"Five Docker Containers! Perfectly Balanced, As All Things Should Be!" - DevOps Thanos
A great sample application for docker & docker compose demonstration!
Indeed, this is a distributed application running across multiple Docker containers.
-
Make sure the port numbers below as allowed in your host machine for this application:
- 8080
- 8081
-
Install Git:
yum install -y git
- Install Docker:
yum install -y docker
- Start Docker:
service docker start
- Git clone this repository:
git clone https://github.com/TomHuynhSG/simple-voting-application.git
- Change current directory inside it:
cd simple-voting-application
- Change current directory to vote directory which contains the voting website:
cd vote
- Checkout the Dockerfile of that voting website:
cat Dockerfile
- Build a Docker image of voting application:
docker build . -t voting-app
- Check if the new voting-app is there:
docker images
- Run a Docker container from the Redis image of DockerHub:
docker run -d --name=redis redis
- Run a Docker container from the voting app image ➜ The voting website is now live via port 8080:
docker run -d -p 8080:80 --link redis:redis voting-app
- Run a Docker container from the Postgres image of DockerHub:
docker run -d --name=db -e POSTGRES_PASSWORD=postgres postgres:9.4
- Change current directory to worker-app directory:
cd ../worker
- Build a Docker image of worker app:
docker build . -t worker-app
- Run a Docker container from the worker app image:
docker run -d --link redis:redis --link db:db worker-app
- Change current directory to result directory which contains the result website:
cd ../result
- Build a Docker image of result app:
docker build . -t result-app
- Run a Docker container from the result app image ➜ The result website is now live via port 8081:
docker run -d -p 8081:80 --link db:db result-app
Instead of running these above Docker commands one by one. We can use docker compose which allow us to define and run multi-container Docker applications at once.

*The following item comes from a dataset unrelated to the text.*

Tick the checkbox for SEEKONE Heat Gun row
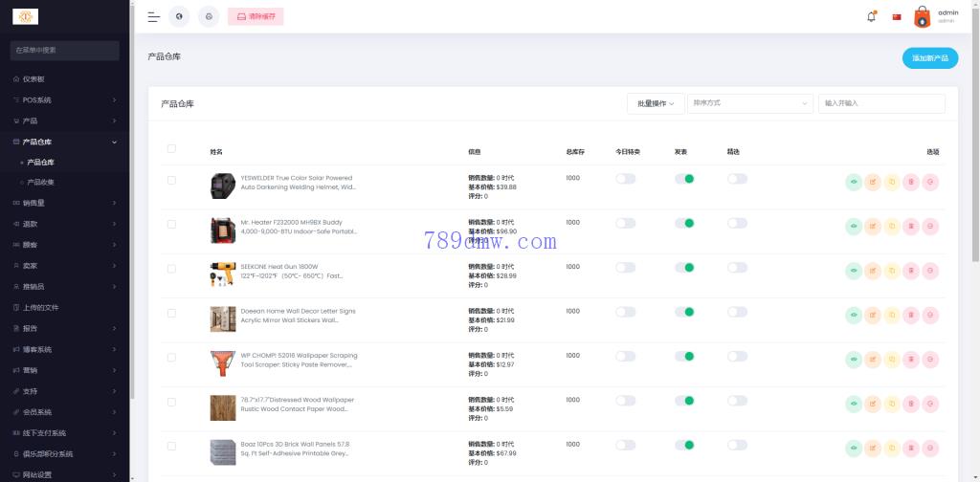Screen dimensions: 980x482 [x=171, y=269]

- First, let's stop and remove all containers so we can start from scratch:
docker kill $(docker ps -q)
docker rm $(docker ps -a -q)
- Install Docker compose:
sudo curl -L https://github.com/docker/compose/releases/latest/download/docker-compose-$(uname -s)-$(uname -m) -o /usr/local/bin/docker-compose
sudo chmod +x /usr/local/bin/docker-compose
- Check the version of docker compose:
docker-compose version
- Create a "docker-compose.yml" file as following:
version: "3"
services:
redis:
image: redis
db:
image: postgres:9.4
environment:
POSTGRES_PASSWORD: "postgres"
vote:
image: voting-app
ports:
- 8080:80
links:
- redis
worker:
image: worker-app
links:
- db
- redis
result:
image: result-app
ports:
- 8081:80
links:
- db
- Run the docker compose file:
docker-compose up
- Check if the website is up and running via port 8080 (voting website) and 8081 (result website).
- A front-end web app (Flask) in Python which lets you vote between two options.
- A Redis queue which collects new votes.
- A .NET Core 3.1, Java worker which consumes votes and stores them in Postgres databased container.
- A Postgres database.
- A Node.js webapp which shows the results of the voting in real time.